Rewrite the entries from the start through the line containing "click(x=152, y=35)", keeping every line of text, and add -8 to each coordinate in the answers. Leave the pictures out.

************

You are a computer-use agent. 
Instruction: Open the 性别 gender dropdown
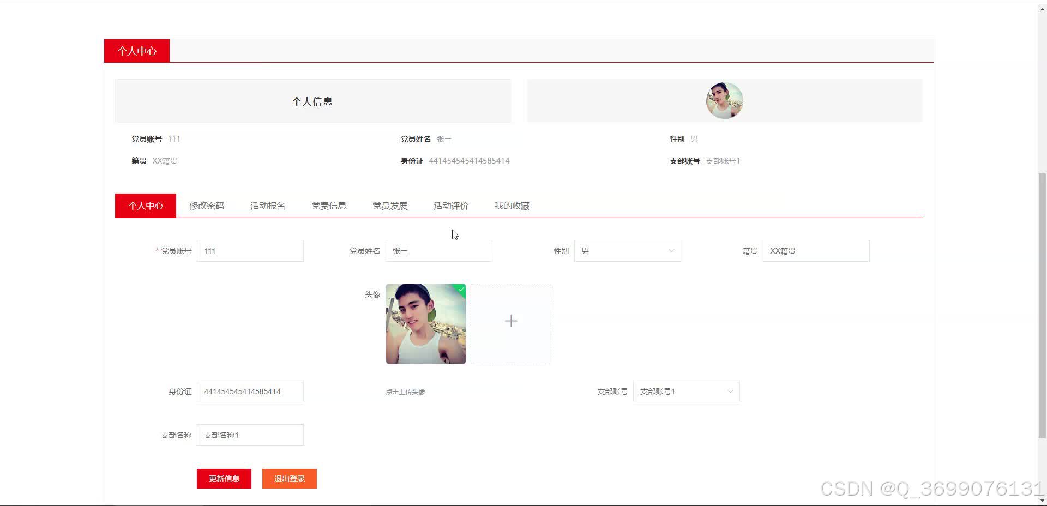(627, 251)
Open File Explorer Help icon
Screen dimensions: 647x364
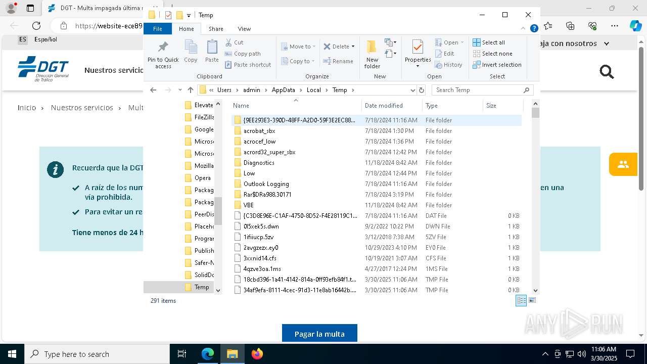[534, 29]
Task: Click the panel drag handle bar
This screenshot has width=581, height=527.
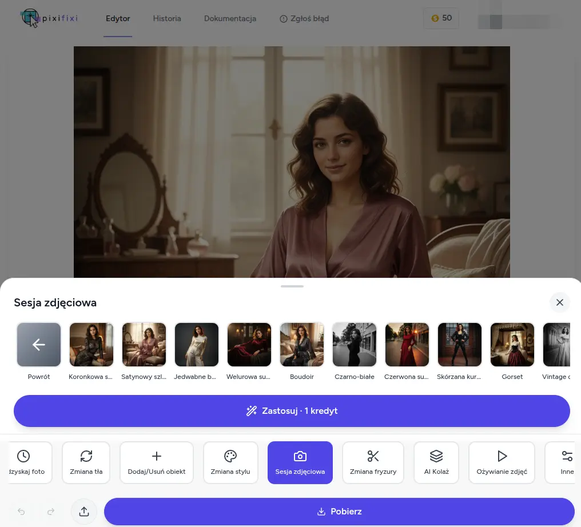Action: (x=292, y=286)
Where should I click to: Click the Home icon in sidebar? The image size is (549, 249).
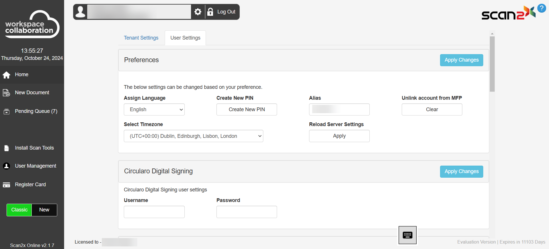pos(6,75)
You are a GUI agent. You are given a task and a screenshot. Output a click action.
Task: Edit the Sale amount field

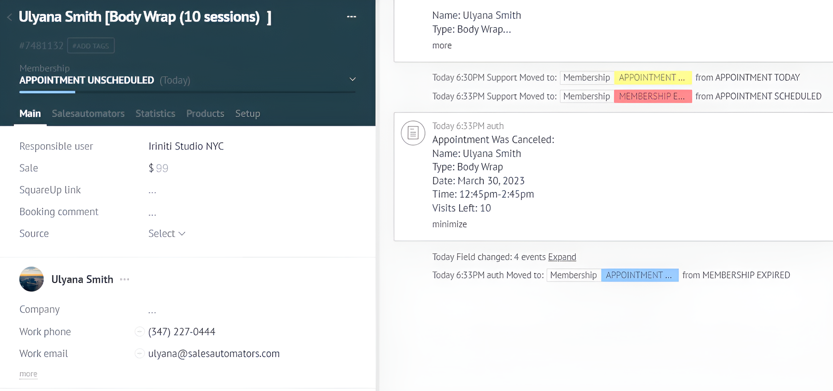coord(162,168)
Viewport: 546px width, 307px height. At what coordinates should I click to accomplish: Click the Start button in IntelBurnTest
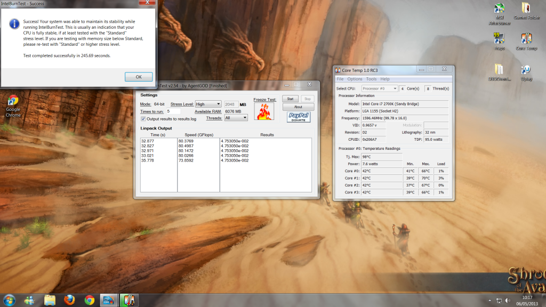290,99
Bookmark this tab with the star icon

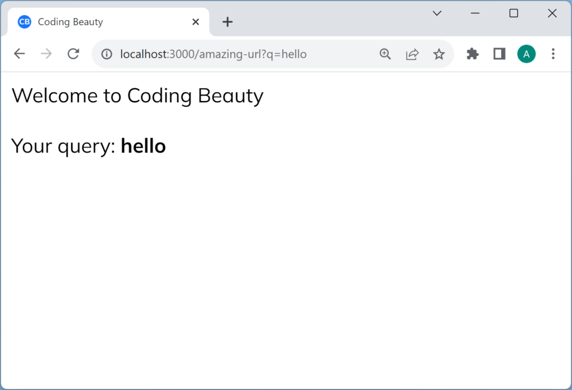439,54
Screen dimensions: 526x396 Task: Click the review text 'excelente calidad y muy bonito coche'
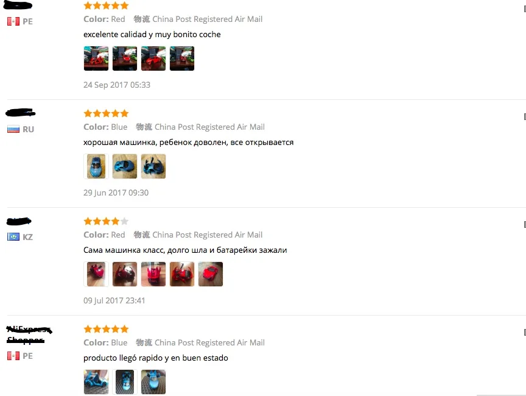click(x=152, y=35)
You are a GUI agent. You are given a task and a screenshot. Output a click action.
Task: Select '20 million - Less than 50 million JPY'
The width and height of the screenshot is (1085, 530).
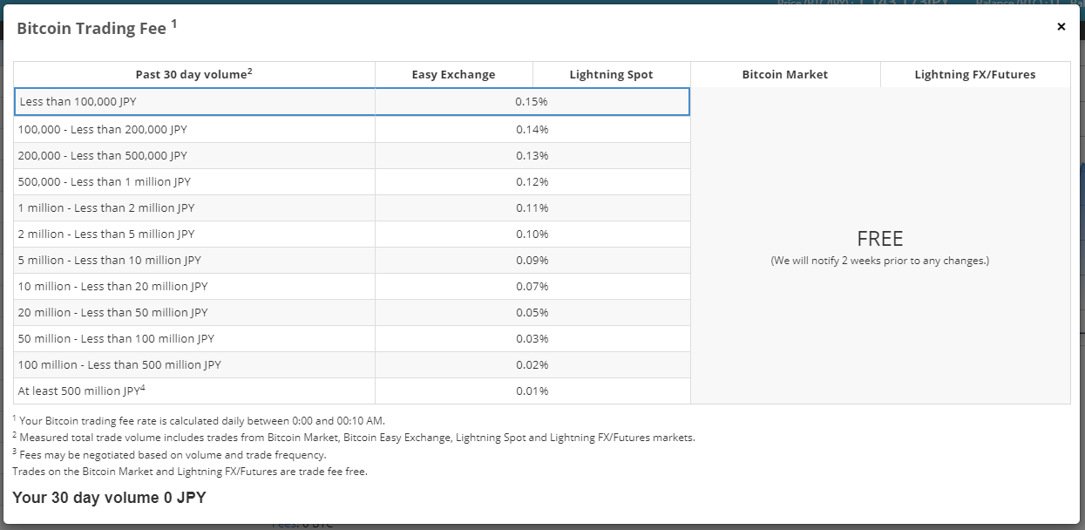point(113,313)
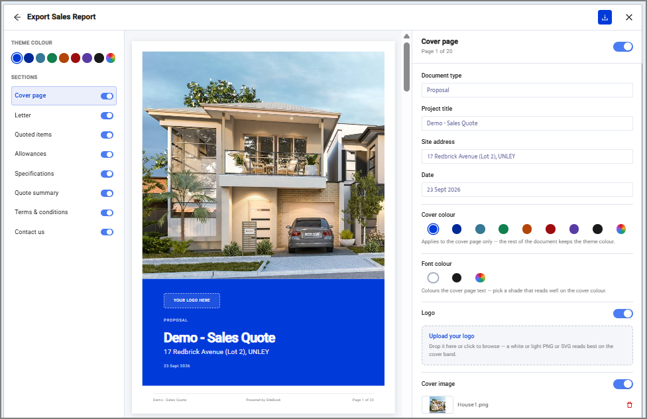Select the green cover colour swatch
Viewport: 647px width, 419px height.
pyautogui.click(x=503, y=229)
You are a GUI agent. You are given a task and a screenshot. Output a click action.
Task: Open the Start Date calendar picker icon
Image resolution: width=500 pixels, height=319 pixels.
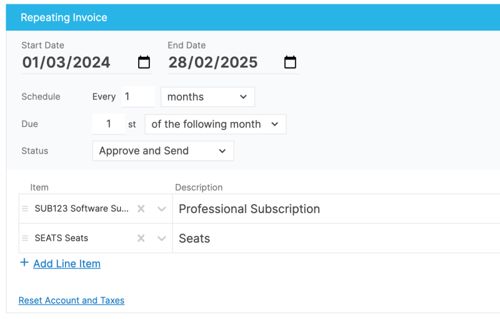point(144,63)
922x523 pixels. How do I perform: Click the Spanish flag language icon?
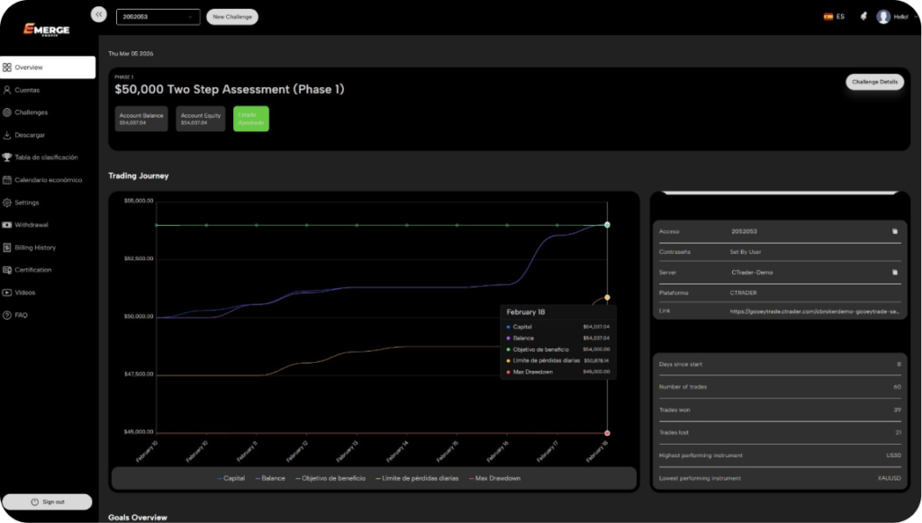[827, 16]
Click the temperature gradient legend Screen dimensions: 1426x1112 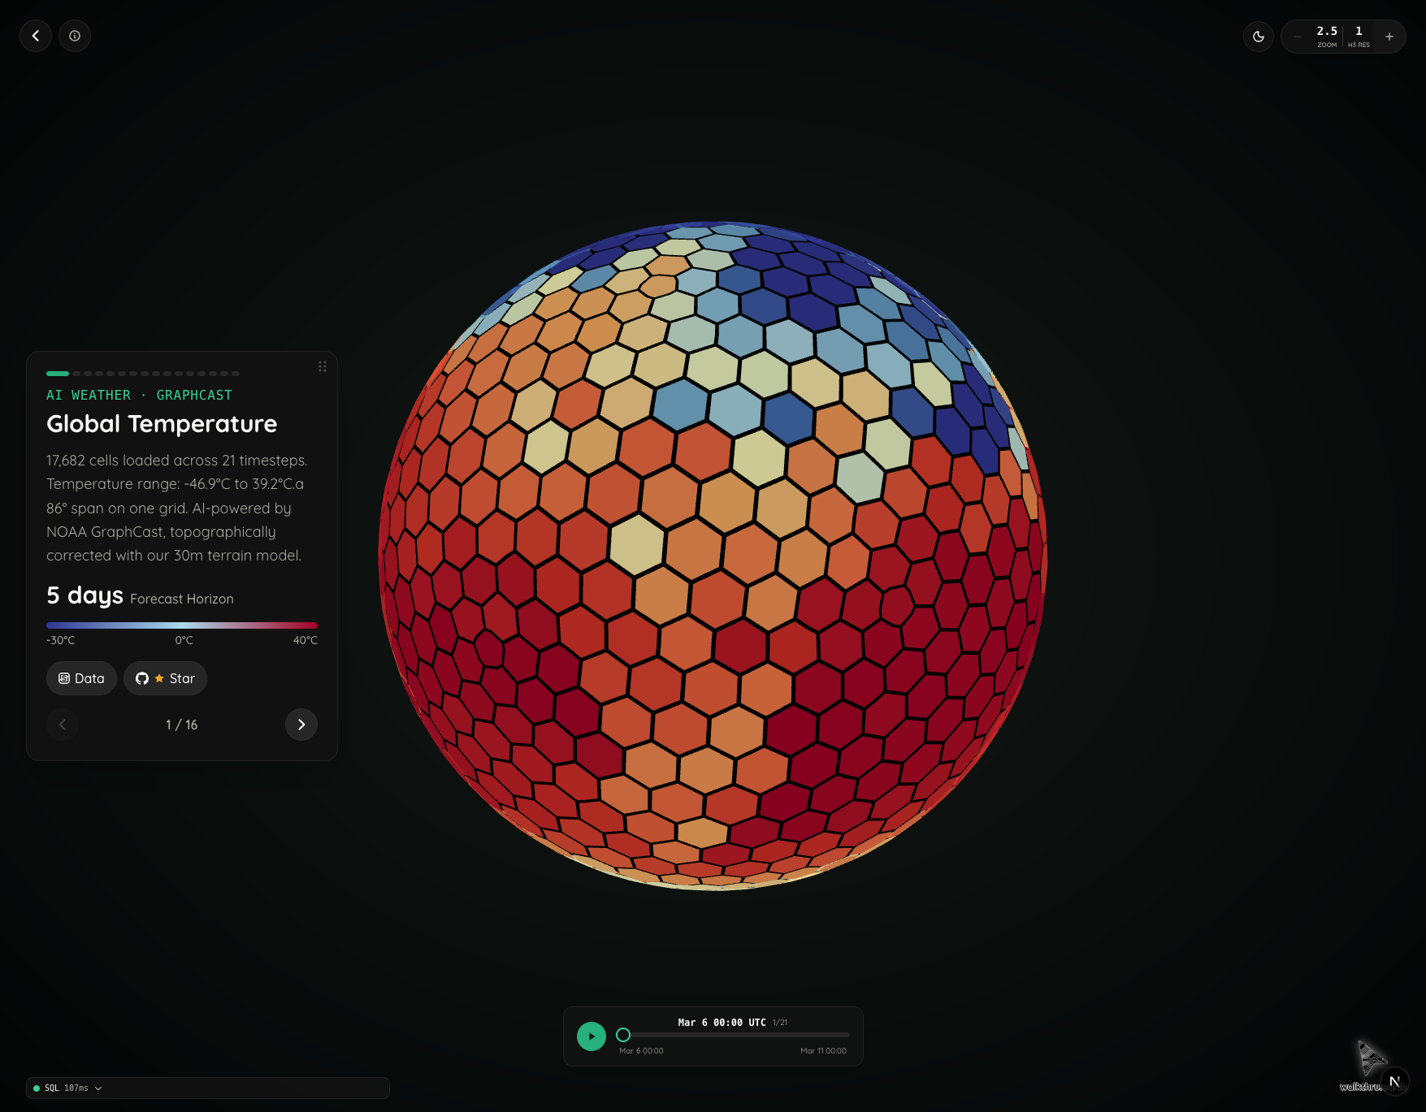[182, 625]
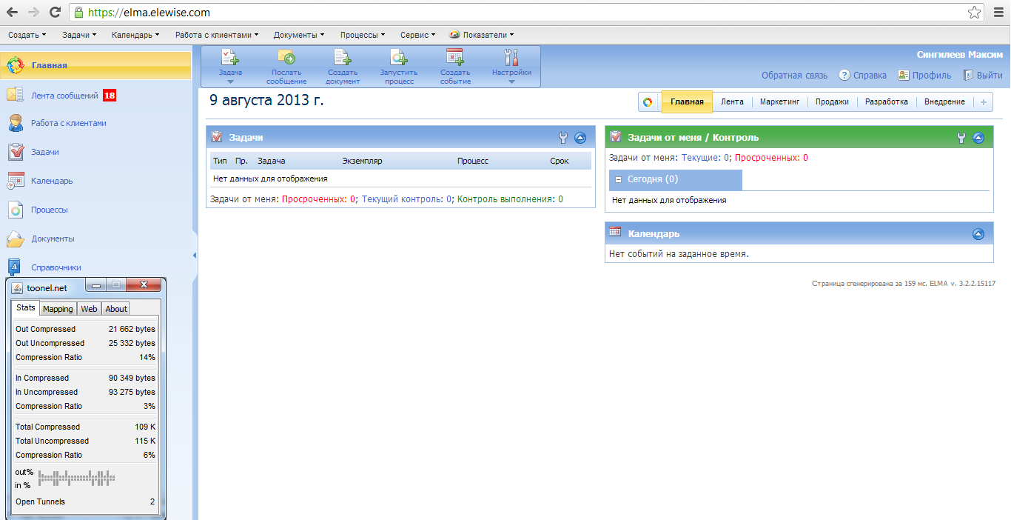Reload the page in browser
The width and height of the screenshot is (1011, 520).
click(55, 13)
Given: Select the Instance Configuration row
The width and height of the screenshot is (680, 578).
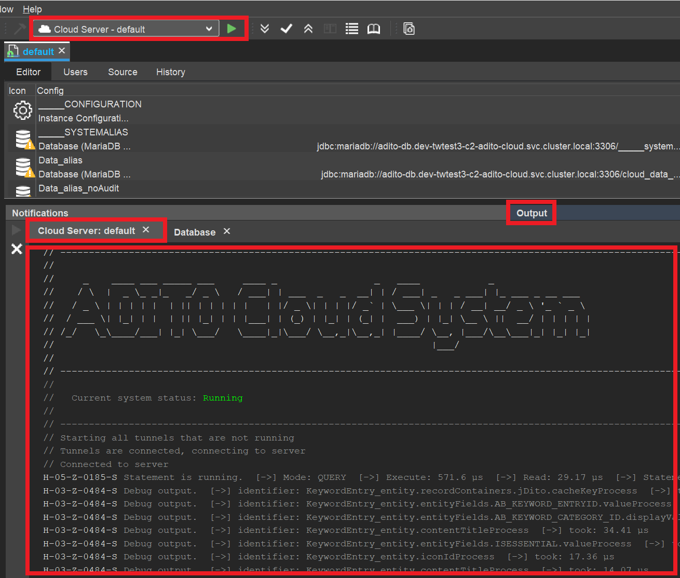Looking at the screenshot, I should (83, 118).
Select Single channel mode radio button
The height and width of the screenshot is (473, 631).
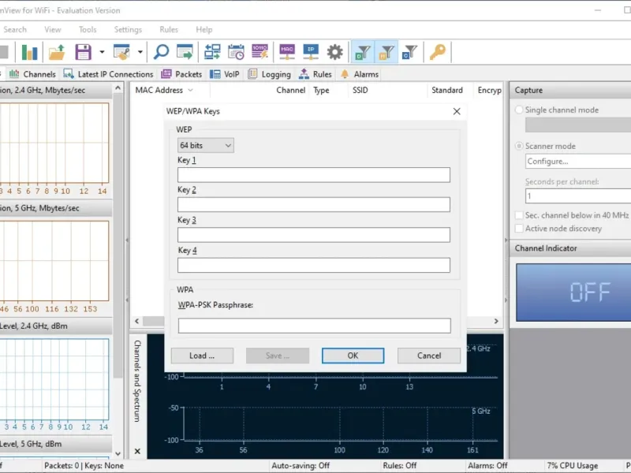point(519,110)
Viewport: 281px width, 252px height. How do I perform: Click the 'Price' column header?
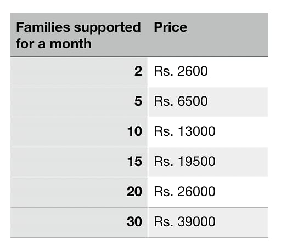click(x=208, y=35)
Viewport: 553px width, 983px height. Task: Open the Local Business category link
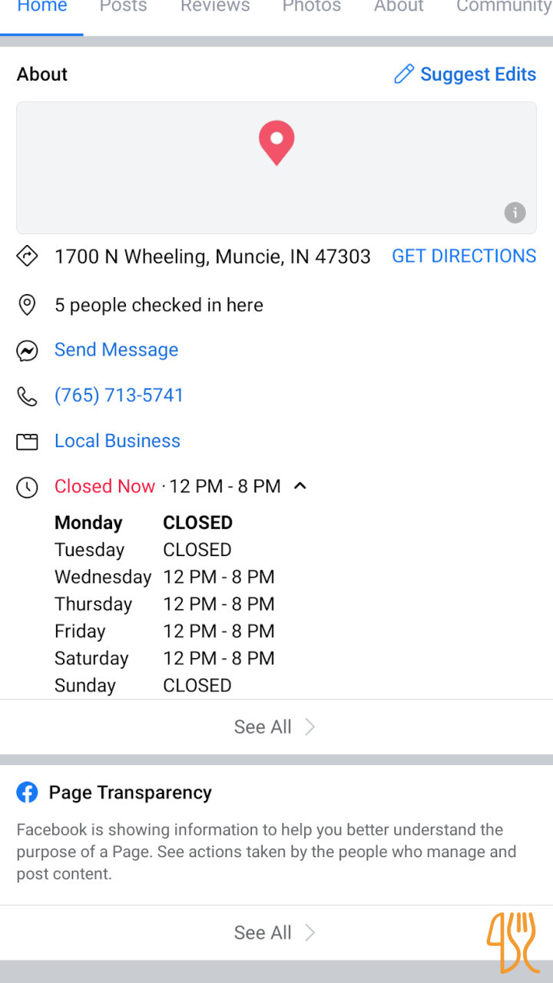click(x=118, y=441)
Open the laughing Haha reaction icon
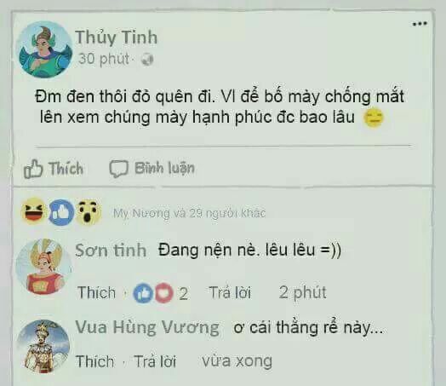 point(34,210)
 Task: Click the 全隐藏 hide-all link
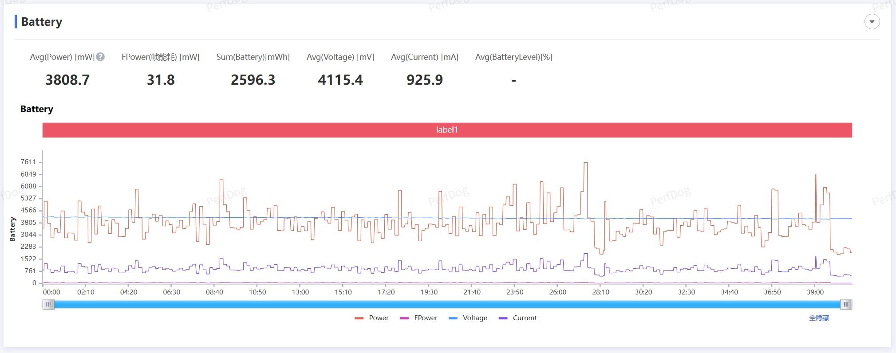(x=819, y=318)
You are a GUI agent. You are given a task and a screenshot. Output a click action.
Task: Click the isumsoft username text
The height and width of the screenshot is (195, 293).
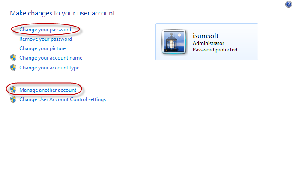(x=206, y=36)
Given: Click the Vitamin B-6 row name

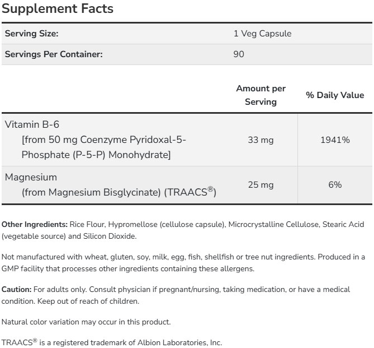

************

Correct output:
You are a computer-use agent. 
Instruction: Open the 性别 gender dropdown
(619, 243)
Open File Explorer Help icon
Screen dimensions: 647x364
[526, 21]
Task: Click the panel drag handle bar
This screenshot has width=581, height=527.
Action: (x=284, y=278)
Where should I click to: Click the Home icon in sidebar? The image size is (549, 249).
pos(-2,67)
You are a GUI agent. You are given a task and a screenshot. Output a click action.
Task: Edit the Sale amount field

coord(154,160)
Viewport: 546px width, 307px height. At what coordinates should I click to accomplish: Click the Start button in IntelBurnTest
282,91
Bookmark this tab with the star icon

431,46
Screen dimensions: 526x396 Task: Click the review text 'excelente calidad y muy bonito coche'
click(x=144, y=27)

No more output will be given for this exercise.